▸ **Exercise details**: Lay out the rows as a Markdown table with two columns, "No." for a running number and "Line" for each line, omitting blank lines. Start at the first line of the rows and end at the line that contains "Action: [581, 65]".

— START —

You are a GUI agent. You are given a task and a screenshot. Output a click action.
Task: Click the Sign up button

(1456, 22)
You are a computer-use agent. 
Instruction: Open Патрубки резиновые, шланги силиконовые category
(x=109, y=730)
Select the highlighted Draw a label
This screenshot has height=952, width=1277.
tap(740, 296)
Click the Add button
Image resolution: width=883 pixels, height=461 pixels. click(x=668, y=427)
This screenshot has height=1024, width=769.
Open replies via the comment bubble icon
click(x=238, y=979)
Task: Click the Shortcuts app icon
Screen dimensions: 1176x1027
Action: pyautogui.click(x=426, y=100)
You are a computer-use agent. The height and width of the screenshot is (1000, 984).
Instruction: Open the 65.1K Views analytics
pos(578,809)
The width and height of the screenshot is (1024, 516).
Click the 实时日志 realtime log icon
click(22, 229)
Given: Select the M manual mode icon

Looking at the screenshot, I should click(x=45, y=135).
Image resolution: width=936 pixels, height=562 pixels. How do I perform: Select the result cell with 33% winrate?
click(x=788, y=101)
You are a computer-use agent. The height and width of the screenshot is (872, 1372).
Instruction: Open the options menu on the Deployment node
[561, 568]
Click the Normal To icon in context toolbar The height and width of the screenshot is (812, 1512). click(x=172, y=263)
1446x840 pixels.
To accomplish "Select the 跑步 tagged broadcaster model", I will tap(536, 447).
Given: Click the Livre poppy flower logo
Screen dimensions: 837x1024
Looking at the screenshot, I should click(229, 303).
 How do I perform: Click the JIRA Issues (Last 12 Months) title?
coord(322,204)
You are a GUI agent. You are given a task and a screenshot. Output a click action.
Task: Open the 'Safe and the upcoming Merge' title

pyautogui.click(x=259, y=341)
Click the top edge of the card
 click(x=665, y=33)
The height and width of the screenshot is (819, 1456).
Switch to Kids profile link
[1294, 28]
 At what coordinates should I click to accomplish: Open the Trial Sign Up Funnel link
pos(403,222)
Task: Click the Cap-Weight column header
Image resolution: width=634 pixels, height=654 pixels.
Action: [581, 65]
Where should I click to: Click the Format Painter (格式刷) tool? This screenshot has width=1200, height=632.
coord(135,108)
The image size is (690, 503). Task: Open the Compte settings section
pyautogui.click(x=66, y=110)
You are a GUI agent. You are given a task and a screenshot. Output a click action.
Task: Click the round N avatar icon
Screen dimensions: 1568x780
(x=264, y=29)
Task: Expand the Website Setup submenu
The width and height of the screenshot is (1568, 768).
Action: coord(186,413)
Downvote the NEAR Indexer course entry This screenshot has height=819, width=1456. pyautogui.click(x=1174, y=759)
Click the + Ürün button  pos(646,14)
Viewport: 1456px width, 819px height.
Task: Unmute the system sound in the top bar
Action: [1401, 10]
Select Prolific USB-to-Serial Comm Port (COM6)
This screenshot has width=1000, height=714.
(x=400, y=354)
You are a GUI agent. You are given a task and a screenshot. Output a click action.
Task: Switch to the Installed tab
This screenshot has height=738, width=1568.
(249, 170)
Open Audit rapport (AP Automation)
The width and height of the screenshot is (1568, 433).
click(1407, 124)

— END —

▸ **Expected output**:
| No. | Line |
|---|---|
| 1 | You are a GUI agent. You are given a task and a screenshot. Output a click action. |
| 2 | Task: Click the Sign up button |
| 3 | (1456, 22) |
| 4 | You are a computer-use agent.  |
| 5 | Instruction: Open Патрубки резиновые, шланги силиконовые category |
| 6 | (x=109, y=730) |
| 7 | Select the highlighted Draw a label |
| 8 | This screenshot has height=952, width=1277. |
| 9 | tap(740, 296) |
| 10 | Click the Add button |
| 11 | Image resolution: width=883 pixels, height=461 pixels. click(x=668, y=427) |
| 12 | This screenshot has height=1024, width=769. |
| 13 | Open replies via the comment bubble icon |
| 14 | click(x=238, y=979) |
| 15 | Task: Click the Shortcuts app icon |
| 16 | Screen dimensions: 1176x1027 |
| 17 | Action: pyautogui.click(x=426, y=100) |
| 18 | You are a computer-use agent. The height and width of the screenshot is (1000, 984). |
| 19 | Instruction: Open the 65.1K Views analytics |
| 20 | pos(578,809) |
| 21 | The width and height of the screenshot is (1024, 516). |
| 22 | Click the 实时日志 realtime log icon |
| 23 | click(22, 229) |
| 24 | Given: Select the M manual mode icon |
| 25 | Looking at the screenshot, I should click(x=45, y=135). |
| 26 | Image resolution: width=936 pixels, height=562 pixels. How do I perform: Select the result cell with 33% winrate? |
| 27 | click(x=788, y=101) |
| 28 | You are a computer-use agent. The height and width of the screenshot is (872, 1372). |
| 29 | Instruction: Open the options menu on the Deployment node |
| 30 | [561, 568] |
| 31 | Click the Normal To icon in context toolbar The height and width of the screenshot is (812, 1512). click(x=172, y=263) |
| 32 | 1446x840 pixels. |
| 33 | To accomplish "Select the 跑步 tagged broadcaster model", I will tap(536, 447). |
| 34 | Given: Click the Livre poppy flower logo |
| 35 | Screen dimensions: 837x1024 |
| 36 | Looking at the screenshot, I should click(229, 303). |
| 37 |  How do I perform: Click the JIRA Issues (Last 12 Months) title? |
| 38 | coord(322,204) |
| 39 | You are a GUI agent. You are given a task and a screenshot. Output a click action. |
| 40 | Task: Open the 'Safe and the upcoming Merge' title |
| 41 | pyautogui.click(x=259, y=341) |
| 42 | Click the top edge of the card |
| 43 |  click(x=665, y=33) |
| 44 | The height and width of the screenshot is (819, 1456). |
| 45 | Switch to Kids profile link |
| 46 | [1294, 28] |
| 47 |  At what coordinates should I click to accomplish: Open the Trial Sign Up Funnel link |
| 48 | pos(403,222) |
| 49 | Task: Click the Cap-Weight column header |
| 50 | Image resolution: width=634 pixels, height=654 pixels. |
| 51 | Action: [581, 65] |